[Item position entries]
****************************************

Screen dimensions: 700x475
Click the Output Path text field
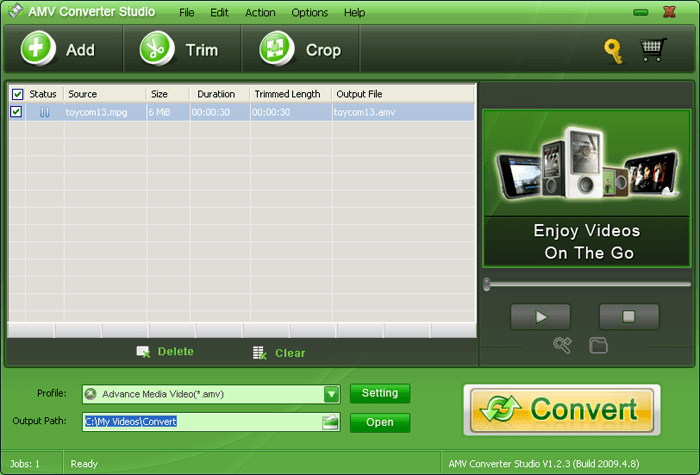point(200,422)
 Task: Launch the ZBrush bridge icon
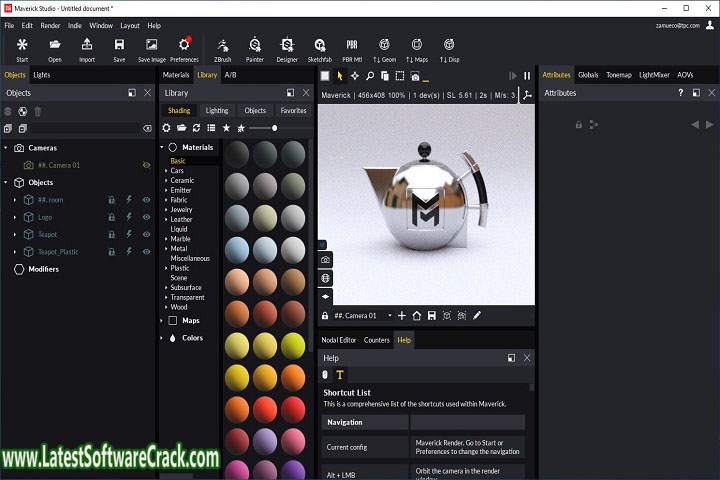tap(223, 48)
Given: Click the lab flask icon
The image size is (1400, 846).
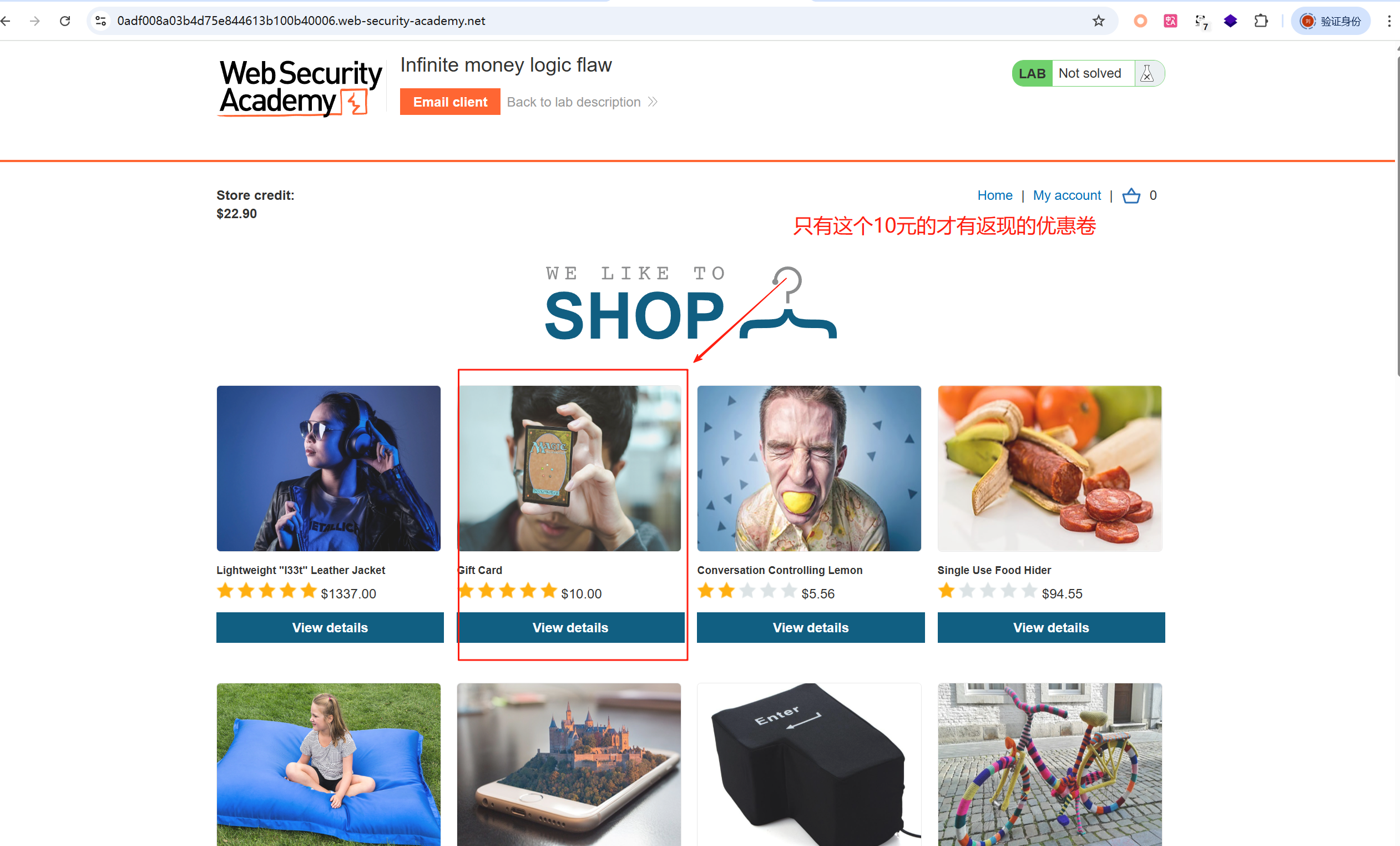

****************************************

Reproduce the listing starting at the line containing "Task: Launch the ZBrush bridge icon" and ending at the end of the listing, including the requests, and shift every coordinate in the answers by -126. Leave out the pictures.

 Task: Launch the ZBrush bridge icon
tap(97, -78)
Given: Click the lab flask icon
The image size is (1400, 846).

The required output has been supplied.